## How to complete this task
Write out the data once more, exactly as it reads.

## Records from a data collection
========================================================================

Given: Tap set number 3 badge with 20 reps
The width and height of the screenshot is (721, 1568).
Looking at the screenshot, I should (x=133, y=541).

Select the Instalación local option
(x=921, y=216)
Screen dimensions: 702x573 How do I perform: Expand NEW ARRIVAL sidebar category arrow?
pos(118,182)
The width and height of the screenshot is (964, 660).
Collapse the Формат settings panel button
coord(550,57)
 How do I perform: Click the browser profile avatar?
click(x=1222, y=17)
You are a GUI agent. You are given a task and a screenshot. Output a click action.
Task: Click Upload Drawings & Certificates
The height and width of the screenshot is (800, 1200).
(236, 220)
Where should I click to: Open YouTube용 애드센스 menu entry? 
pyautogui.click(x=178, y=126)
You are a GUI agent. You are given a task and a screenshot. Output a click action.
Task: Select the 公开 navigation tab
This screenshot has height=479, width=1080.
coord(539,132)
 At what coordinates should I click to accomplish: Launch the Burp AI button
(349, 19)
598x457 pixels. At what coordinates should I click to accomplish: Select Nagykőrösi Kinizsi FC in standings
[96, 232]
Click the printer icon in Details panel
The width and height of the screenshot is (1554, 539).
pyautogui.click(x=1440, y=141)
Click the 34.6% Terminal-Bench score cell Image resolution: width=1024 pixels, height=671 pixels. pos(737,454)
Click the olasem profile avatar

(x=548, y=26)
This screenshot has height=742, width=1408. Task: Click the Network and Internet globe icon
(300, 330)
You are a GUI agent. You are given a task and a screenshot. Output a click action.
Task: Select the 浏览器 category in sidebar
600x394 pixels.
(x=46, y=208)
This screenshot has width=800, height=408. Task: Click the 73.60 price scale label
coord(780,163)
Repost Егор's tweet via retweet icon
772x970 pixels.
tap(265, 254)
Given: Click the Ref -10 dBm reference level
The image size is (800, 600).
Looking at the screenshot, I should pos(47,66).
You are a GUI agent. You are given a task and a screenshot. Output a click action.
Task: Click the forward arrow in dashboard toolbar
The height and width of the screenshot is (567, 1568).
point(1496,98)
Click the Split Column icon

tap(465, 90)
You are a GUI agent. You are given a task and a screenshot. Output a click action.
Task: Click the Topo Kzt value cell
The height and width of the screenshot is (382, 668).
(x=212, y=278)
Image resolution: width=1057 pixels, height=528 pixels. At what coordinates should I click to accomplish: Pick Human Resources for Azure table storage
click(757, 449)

========================================================================

## Task result
Given: Tap set number 3 badge with 20 reps
The width and height of the screenshot is (721, 1568).
Looking at the screenshot, I should (x=133, y=541).

Select the Instalación local option
(x=921, y=216)
Screen dimensions: 702x573 How do I perform: Expand NEW ARRIVAL sidebar category arrow?
pos(118,182)
The width and height of the screenshot is (964, 660).
Collapse the Формат settings panel button
coord(550,57)
 How do I perform: Click the browser profile avatar?
click(x=1222, y=17)
You are a GUI agent. You are given a task and a screenshot. Output a click action.
Task: Click Upload Drawings & Certificates
The height and width of the screenshot is (800, 1200).
(236, 220)
Where should I click to: Open YouTube용 애드센스 menu entry? 
pyautogui.click(x=178, y=126)
You are a GUI agent. You are given a task and a screenshot. Output a click action.
Task: Select the 公开 navigation tab
This screenshot has height=479, width=1080.
coord(539,132)
 At what coordinates should I click to accomplish: Launch the Burp AI button
(349, 19)
598x457 pixels. At what coordinates should I click to accomplish: Select Nagykőrösi Kinizsi FC in standings
[96, 232]
Click the printer icon in Details panel
The width and height of the screenshot is (1554, 539).
pyautogui.click(x=1440, y=141)
Click the 34.6% Terminal-Bench score cell Image resolution: width=1024 pixels, height=671 pixels. pos(737,454)
Click the olasem profile avatar

(x=548, y=26)
This screenshot has height=742, width=1408. Task: Click the Network and Internet globe icon
(300, 330)
You are a GUI agent. You are given a task and a screenshot. Output a click action.
Task: Select the 浏览器 category in sidebar
600x394 pixels.
(x=46, y=208)
This screenshot has width=800, height=408. Task: Click the 73.60 price scale label
coord(780,163)
Repost Егор's tweet via retweet icon
772x970 pixels.
tap(265, 254)
Given: Click the Ref -10 dBm reference level
The image size is (800, 600).
Looking at the screenshot, I should pos(47,66).
You are a GUI agent. You are given a task and a screenshot. Output a click action.
Task: Click the forward arrow in dashboard toolbar
The height and width of the screenshot is (567, 1568).
point(1496,98)
Click the Split Column icon

tap(465, 90)
You are a GUI agent. You are given a task and a screenshot. Output a click action.
Task: Click the Topo Kzt value cell
The height and width of the screenshot is (382, 668).
(x=212, y=278)
Image resolution: width=1057 pixels, height=528 pixels. At what coordinates should I click to accomplish: Pick Human Resources for Azure table storage
click(757, 449)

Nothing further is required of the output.